Когда силы Яира закончились, Эли отдал приказ об отдыхе, отправил гонца на поиски Рои, а сам свалился в изнеможении под деревом во дворе последнего дома. Юноше даже амулет уже не помогал — душа превратилась в безжизненную пустыню. Где-то в ее мертвой глубине рокотали барабаны, раздавались крики ярости и рассекали воздух железные крылья. Это было намного, намного хуже, чем после Восточного Зифа.
И не ему одному: Вэлвиль, который так хорошо продержался весь день, неожиданно простонав "не хочу так!", выдавил:
— Вы мне теперь ближе братьев! Я за вас жизнь отдам.
— Я, — тихо шепнул Яир. — Я хочу… Мы ведь, правда, теперь как братья. Я готов принести тебе клятву брата, Грэзу.
— И я, — решительно тряхнул головой Вэлвиль.
Грэзу чуть не поперхнулся от того что услышал: связать себя клятвой побратимов, быть готовым шагнуть хоть к демону в лапы, умереть — это же… это слишком щедрый подарок! Эли хотел отказаться, но, наткнувшись на серьезные взгляды друзей, неожиданно для себя кивнул:
— Согласен.
Трое сильнее, чем один. Вместе они обязательно выстоят в этом свихнувшемся мире.

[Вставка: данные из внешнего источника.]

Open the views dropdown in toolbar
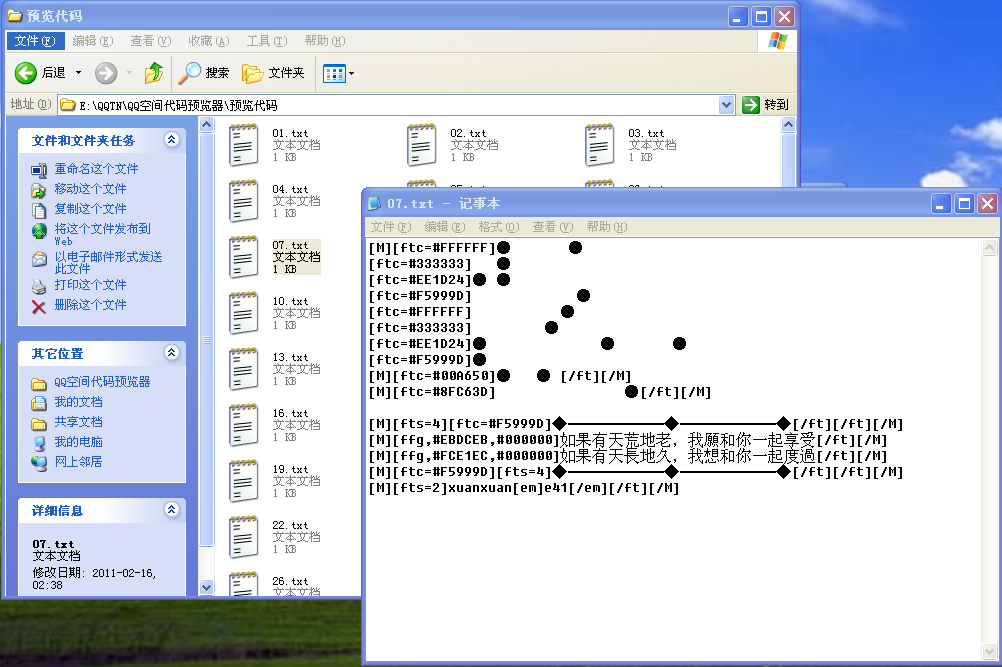Screen dimensions: 1002x667 click(338, 73)
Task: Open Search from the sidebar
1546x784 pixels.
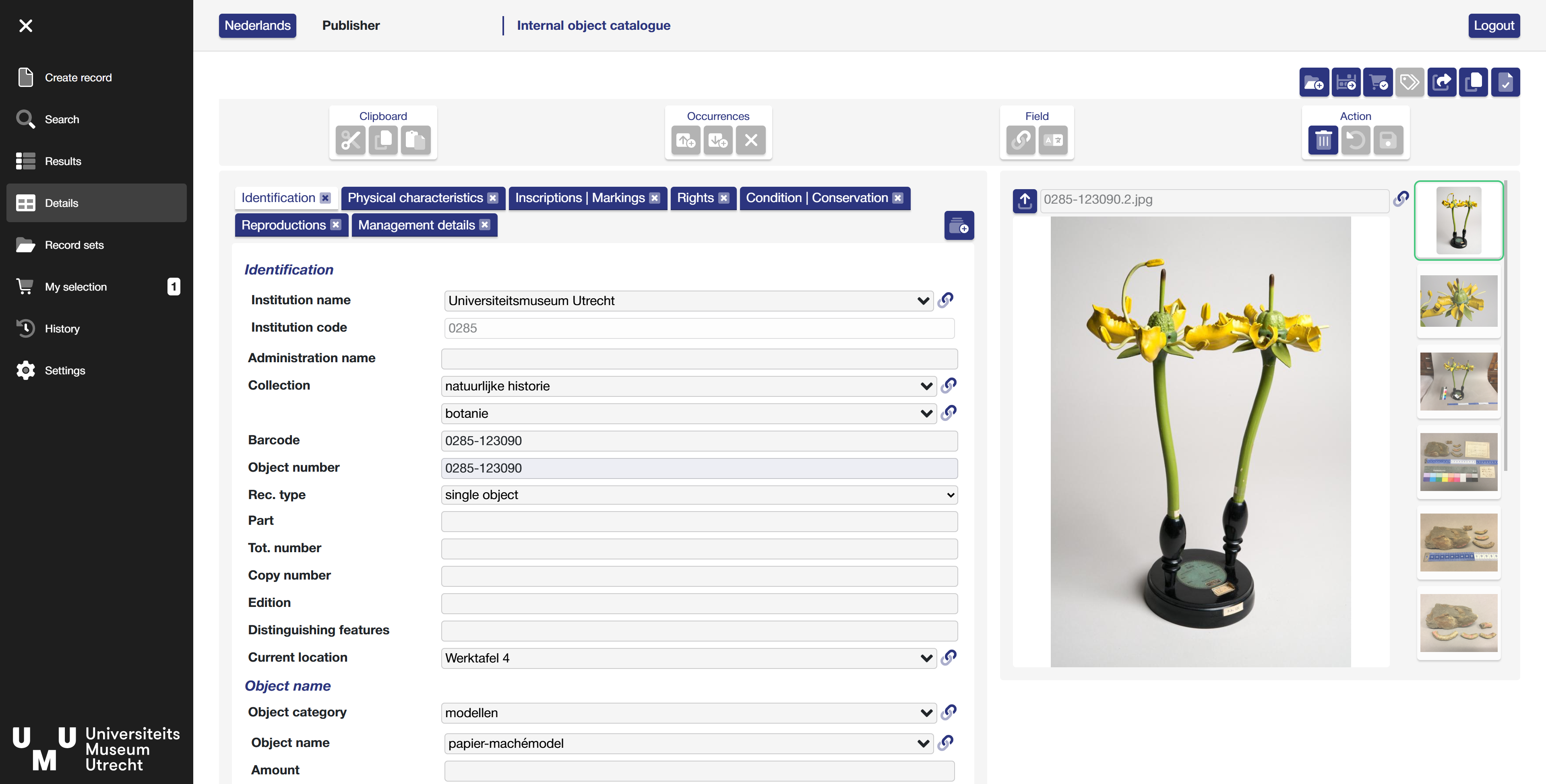Action: (x=62, y=120)
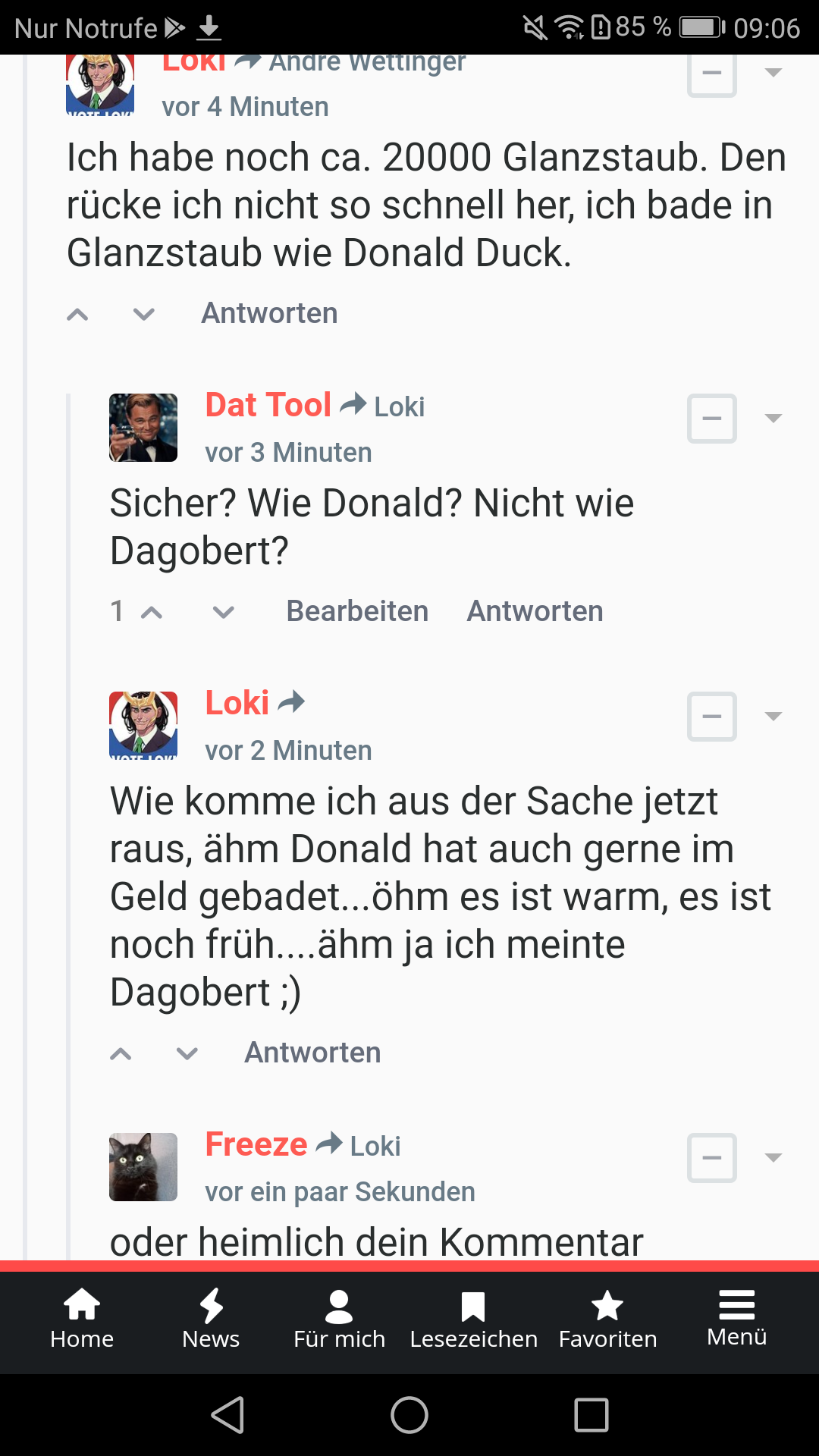Reply to Dat Tool's comment via Antworten

click(535, 611)
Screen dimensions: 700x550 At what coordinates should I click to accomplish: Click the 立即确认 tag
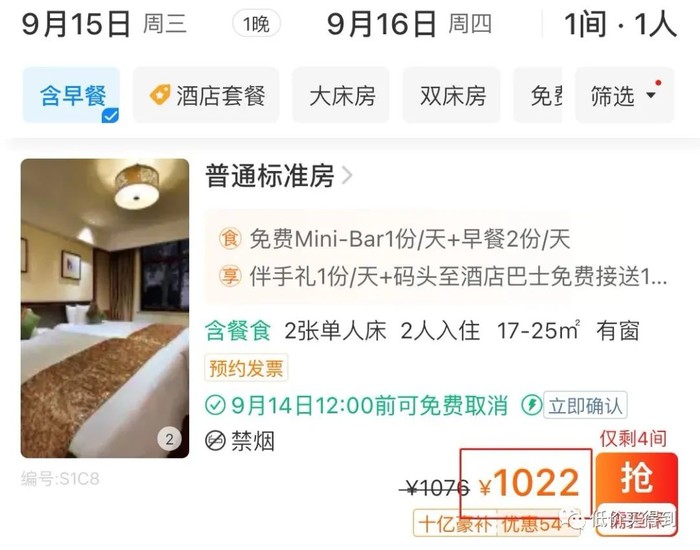[585, 405]
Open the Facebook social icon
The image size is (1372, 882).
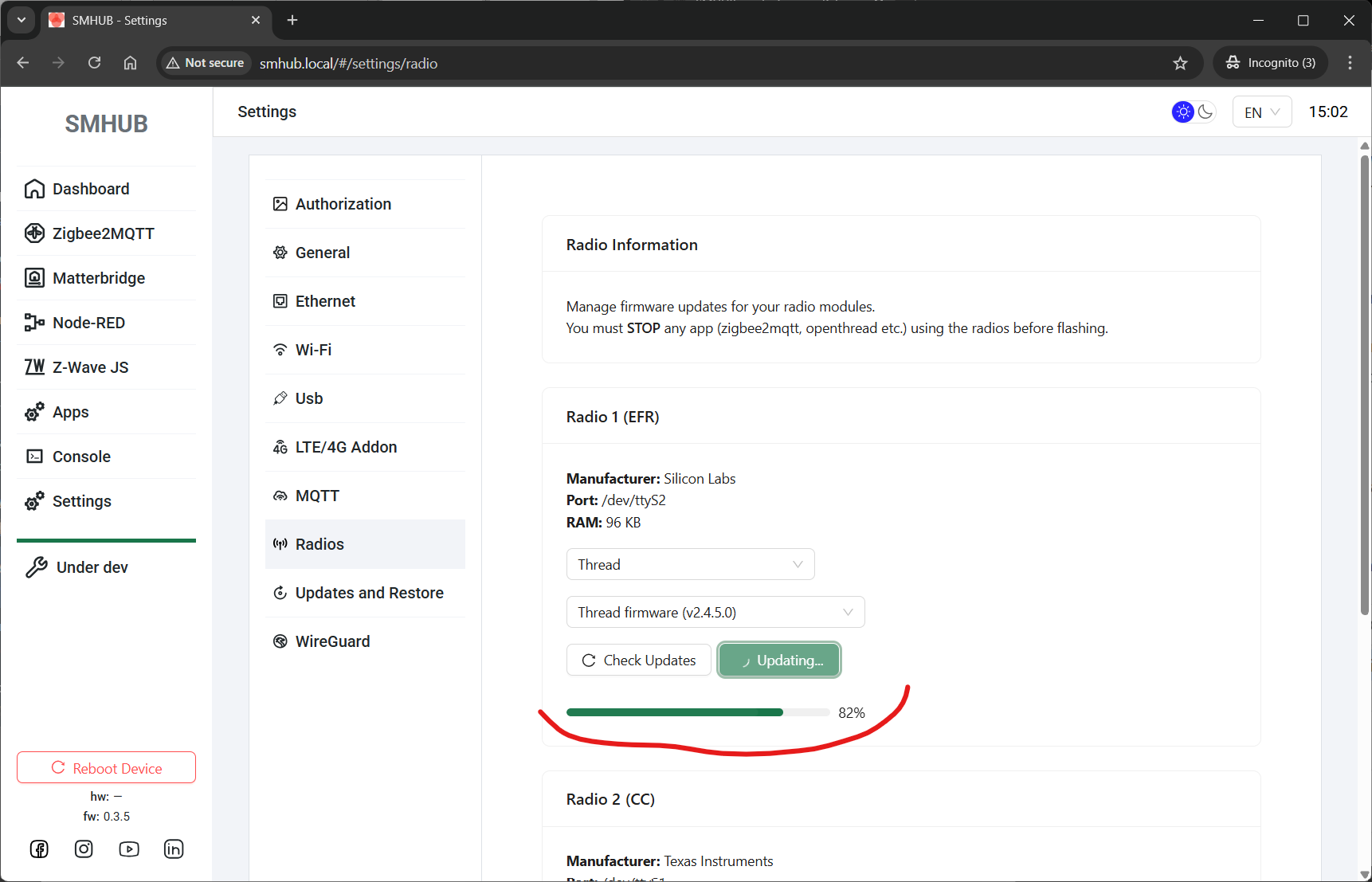(x=39, y=849)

***Еще до того, как солнце село и стало темно, на пустых омертвевших от страха улицах раздались громкие голоса воронов, по-хогарски вещавших о том, что людей, которые принесут клятву не нападать на сирин и встретят рассвет на поверхности, помилуют. Маги ходили, заглядывали в дома, швыряли туда белые листки указов, кричали с надрывом, усиливая магией голоса.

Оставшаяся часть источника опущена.